None of them missed the game (won by the Dolphins for a second consecutive Super Bowl title).
Buoniconti had injured his elbow three weeks earlier and aggravated it in the conference title game the following weekend. Because he was having “trouble moving my fingers and there was radiating pain down my arm,” he said, Dolphins’ physician Herbert Virgin agreed to operate immediately.
Except: “Well, after the [conference championship] game that night,” Buoniconti said, “I dropped into King Arthur’s Place [a Miami bar/restaurant] and saw Shula there and he offered to buy me a beer. I said I couldn’t, that I had to be going. Shula asked, ‘Where?’ I said, ‘I’m going over to the hospital to get the bone chips taken out of my elbow.’ Shula said, ‘What?!’”
Shula summoned Virgin, two other physicians and Buoniconti for a consultation that, according to Buoniconti, went like this: “There were five people there and one man, Shula, decided I shouldn’t have the operation. You know, we decided. But we really didn’t. Shula will probably give me hell for saying this stuff.”
Likely, Buoniconti—a two-time all-pro—was protected from discipline over that loose-lips moment for the same reason Shula blocked his medical care: Shula needed Buoniconti in the Super Bowl.
My phone call to Virgin later that day brought the doctor’s refusal to discuss the situation. “I am under strictest orders from the coach not to discuss this unless [Shula] gives permission,” he said. Shula denied any interference. “Did Virgin say he couldn’t discuss this?” Shula said. “Well, anything that’s of a confidential nature within our team, we prefer to keep it that way.”
Virgin later called back to say he in fact had permission to explain that “it’s no big deal. Nick can’t injure himself further.
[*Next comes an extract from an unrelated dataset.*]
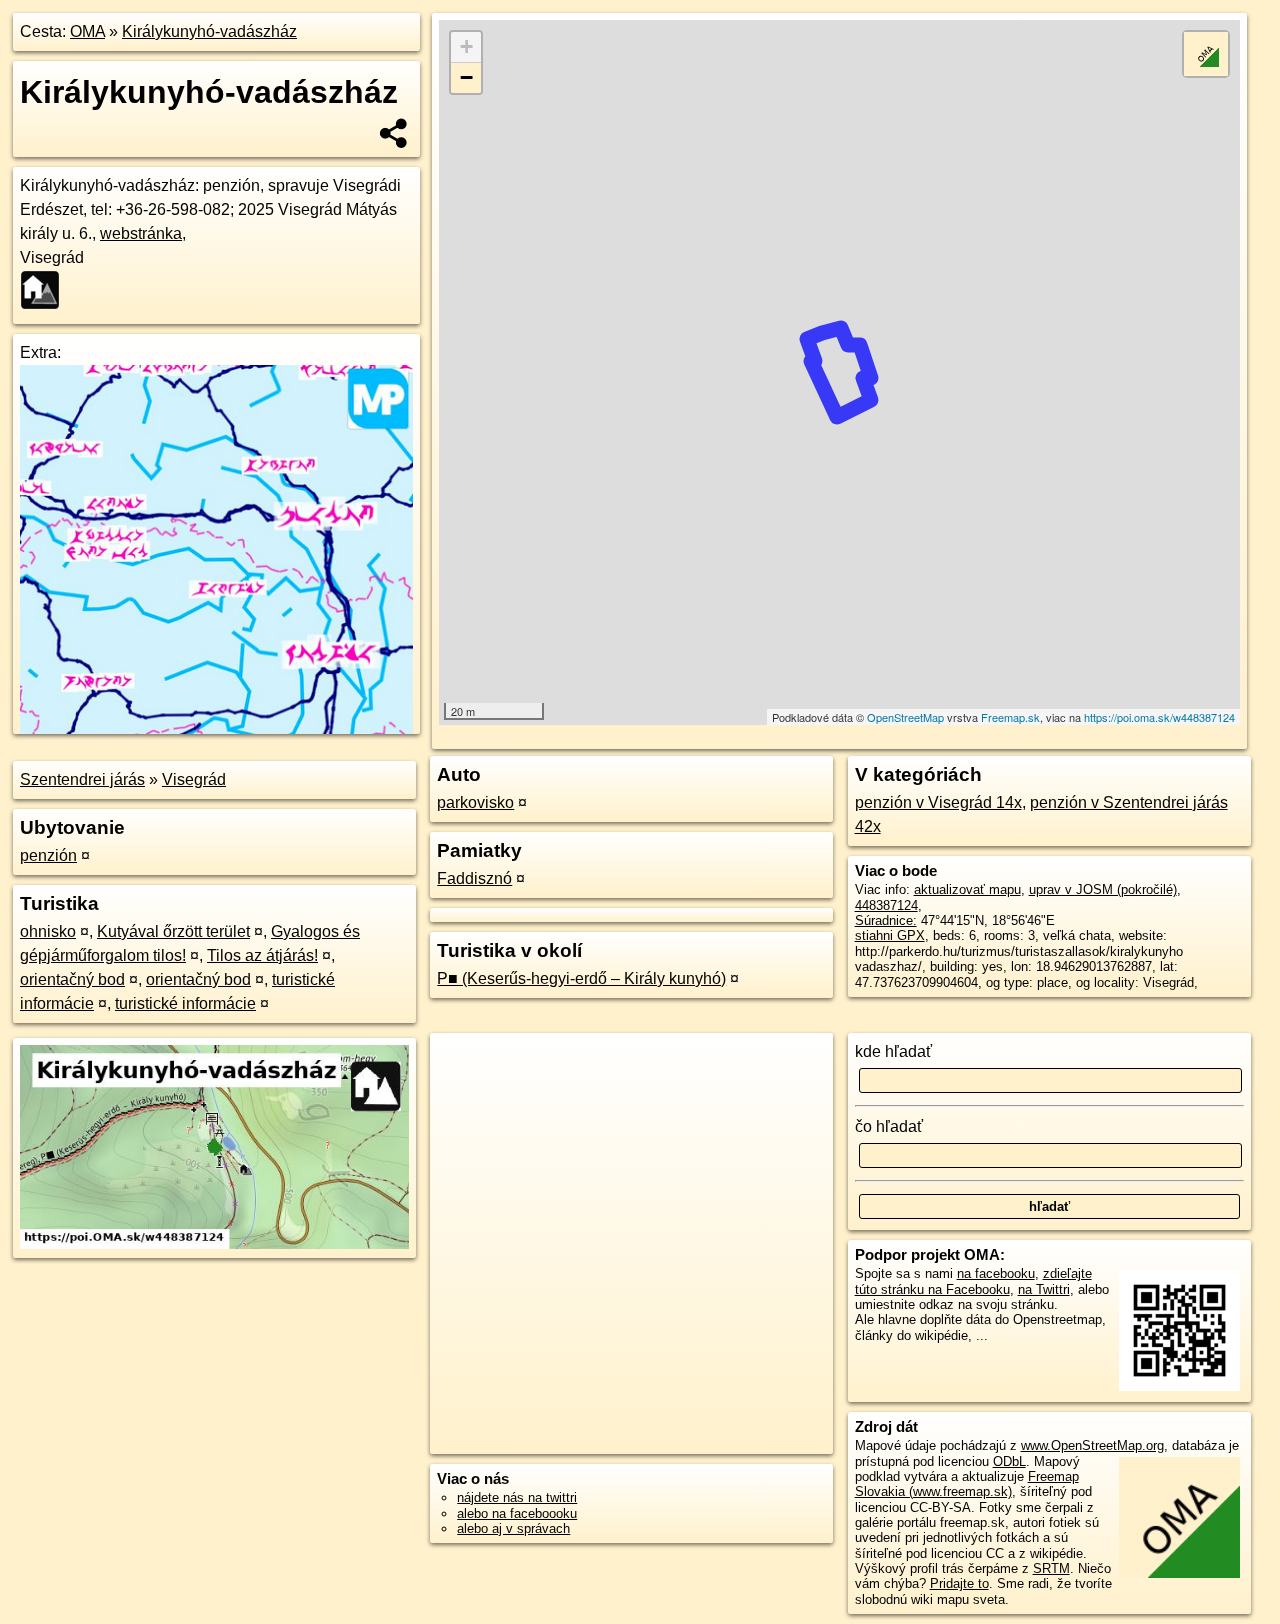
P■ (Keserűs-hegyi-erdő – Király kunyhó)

If it bothers him during the game, we’ll just give him some Darvon, and that’s only glorified aspirin.” (Darvon was banned by the FDA in 2010 because of heart risks.)
There are endless examples similar to Shula’s stiff-arm response to prioritizing health over football, and Buoniconti acknowledged as much that day.
“We all know this stuff about having arthritis 20 years from now,” he said then. “But, heck, I understand that football players don’t live past 50, anyway, because of their injuries and because they tend to be overweight as soon as they finish competing. But I’m not thinking of 20 years from now. I’m thinking of Sunday.”
He was 33 at the time and he lived past 50. By 28 years. But there was a football price.